With neither Biden nor Carper up for re-election in 2004 and Castle a shoo-in, most attention this cycle focuses on the governor’s race, where incumbent Ruth Ann Minner (D) will try for a second term, most likely facing former judge William Lee, who missed the 2000 Republican nod by 44 votes in the state primary.

For now, the buzz seems to be that Minner holds the edge, but Lee represents a potentially serious threat. He is well-known for presiding over the 1998-99 trial of Thomas Capano, a married attorney with four daughters who was convicted of murdering his mistress, Anne Marie Fahey, a former scheduling secretary to Carper.
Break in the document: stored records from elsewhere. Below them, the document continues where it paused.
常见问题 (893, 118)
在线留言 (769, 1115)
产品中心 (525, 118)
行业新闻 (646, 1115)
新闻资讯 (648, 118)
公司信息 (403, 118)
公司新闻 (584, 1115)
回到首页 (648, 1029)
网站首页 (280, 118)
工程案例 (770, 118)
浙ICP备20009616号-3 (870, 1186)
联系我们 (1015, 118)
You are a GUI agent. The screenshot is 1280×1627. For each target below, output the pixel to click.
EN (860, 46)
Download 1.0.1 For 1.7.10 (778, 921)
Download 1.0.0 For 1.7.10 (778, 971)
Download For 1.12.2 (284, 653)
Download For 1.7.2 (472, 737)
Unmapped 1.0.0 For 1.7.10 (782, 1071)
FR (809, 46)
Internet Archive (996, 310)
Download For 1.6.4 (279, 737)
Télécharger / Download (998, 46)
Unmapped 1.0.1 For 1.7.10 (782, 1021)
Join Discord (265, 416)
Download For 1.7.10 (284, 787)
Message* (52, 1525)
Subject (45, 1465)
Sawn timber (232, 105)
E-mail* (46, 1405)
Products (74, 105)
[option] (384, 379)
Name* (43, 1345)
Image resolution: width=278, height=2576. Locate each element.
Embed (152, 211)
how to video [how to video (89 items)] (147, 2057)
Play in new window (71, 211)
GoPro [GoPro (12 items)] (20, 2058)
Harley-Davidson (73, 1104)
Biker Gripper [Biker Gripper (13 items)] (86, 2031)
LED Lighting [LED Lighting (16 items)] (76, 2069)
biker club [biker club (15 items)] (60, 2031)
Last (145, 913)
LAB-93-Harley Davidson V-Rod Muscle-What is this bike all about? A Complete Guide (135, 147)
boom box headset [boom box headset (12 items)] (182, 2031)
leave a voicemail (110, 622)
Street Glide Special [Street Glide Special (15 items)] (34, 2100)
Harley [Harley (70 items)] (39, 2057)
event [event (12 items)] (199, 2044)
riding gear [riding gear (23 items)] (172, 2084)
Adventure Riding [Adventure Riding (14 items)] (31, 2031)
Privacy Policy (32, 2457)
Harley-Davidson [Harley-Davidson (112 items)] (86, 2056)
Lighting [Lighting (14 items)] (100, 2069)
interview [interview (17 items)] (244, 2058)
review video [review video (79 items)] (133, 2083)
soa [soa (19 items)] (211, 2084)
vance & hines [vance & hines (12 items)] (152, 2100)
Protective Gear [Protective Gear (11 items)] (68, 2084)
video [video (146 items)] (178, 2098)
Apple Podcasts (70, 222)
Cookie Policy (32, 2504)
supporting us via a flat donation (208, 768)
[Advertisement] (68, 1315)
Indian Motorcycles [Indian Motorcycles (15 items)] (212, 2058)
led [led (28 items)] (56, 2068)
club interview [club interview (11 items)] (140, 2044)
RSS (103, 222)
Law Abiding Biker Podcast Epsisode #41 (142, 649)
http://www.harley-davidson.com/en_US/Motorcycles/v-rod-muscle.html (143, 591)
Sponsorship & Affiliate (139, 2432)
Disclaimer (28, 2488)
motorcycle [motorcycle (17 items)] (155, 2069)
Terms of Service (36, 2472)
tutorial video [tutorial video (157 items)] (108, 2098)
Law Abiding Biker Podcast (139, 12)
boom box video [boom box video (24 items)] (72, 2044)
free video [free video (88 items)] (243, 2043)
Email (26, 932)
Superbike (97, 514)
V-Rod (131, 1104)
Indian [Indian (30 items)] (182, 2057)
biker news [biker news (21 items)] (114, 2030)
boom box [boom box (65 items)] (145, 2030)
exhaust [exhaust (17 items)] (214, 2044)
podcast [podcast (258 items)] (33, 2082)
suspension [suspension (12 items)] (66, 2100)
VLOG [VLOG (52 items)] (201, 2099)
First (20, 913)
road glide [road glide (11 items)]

“Both [Minner and Lee] are old, old hands in Delaware politics,” said a Republican source, and the race could boil down to the state economy and fallout from two controversial Minner-backed bills.

“It will be a tougher [election] than last time,” Soles conceded. “She’s made some tough stands.

But Soles believes Minner will win re-election. “I think she retains the confidence of most people in the state. … Delaware has weathered economic problems much better than many,” with Minner plugging holes in the state’s budget without much pain or controversy.

“Other states are letting people out of prison and shortening school days,” said the well-placed Democrat, but Delaware isn’t.

However, problems could arise if Delaware falls into a deep deficit, with even Soles saying that voters might not forgive Minner then.

“If there’s a deficit, she’s dead, forget it,” another source said.

Additionally, at least two bills could pose problems for Minner should they gain traction with Delaware’s moderate voters. Minner backed and signed into law an indoor smoking ban, which has hit some businesses hard as smokers simply drive into an adjacent state to spend their evenings. State slot machine revenues could fall by as much as 25 percent, as residents of slot-less Maryland head to West Virginia, where they can gamble and smoke, rather than to Delaware.

“We have a fighting chance. She’s alienated some of her core constituents” with the smoking law, Rakestraw said. Additionally, Minner has publicly backed a gay rights bill that has yet to reach her desk. Neither issue may sit well with conservative-leaning voters in Delaware’s two southern counties.

Minner also has been accused of reacting too slowly to environmental and other problems at a Motiva oil refinery, with critics accusing the governor of being too close to the oil industry — something you don’t often hear Republicans claiming about Democrats.

In the end, however, some Delaware Republicans doubt all this will add up to much.

“It will be hard to beat her,” said one. “Smoking [will be] a minimal factor … unless the election is close, and I can’t remember the last time we had a close governor’s election.”

In the lieutenant governor’s race, incumbent John Carney Jr. (D) could face any of a number of ambitious Republicans, including Wilmington Councilman-at-Large Paul Bartkowsi, state Sen. Catherine Cloutier and state Rep. Deborah Hudson, according to DelawareGrapevine.com. A mud-slinging GOP primary next September could benefit Carney.

As for up-and-comers, Republicans primarily cited new state Rep. Charles Copeland, and Democrats pegged New Castle County Council President Christopher Coons. Copeland, a descendant of the all-powerful DuPont family, “has the breeding behind him and certainly the money,” a Republican official said. A Democratic counterpart said Coons’ “is one name you’ll hear” as a potential candidate for higher office in future elections, even if incumbents have a stranglehold on many state offices.

Unique among other state 2004 elections are those for districts that do not yet exist. New Castle County is doubling the size of its council from six to 12 (plus the at-large president, currently Coons). However, Democrats control the council and therefore get to divvy up the districts.

“It likely will be going in with a Democratic majority and coming out with one,” one source said. Since Republicans in the state House recently redrew that chamber’s districts, resulting in the defeat of several Democratic incumbents, the Democrats are eager to return the favor in New Castle.

Maybe Delaware has a little bit of Texas in it after all.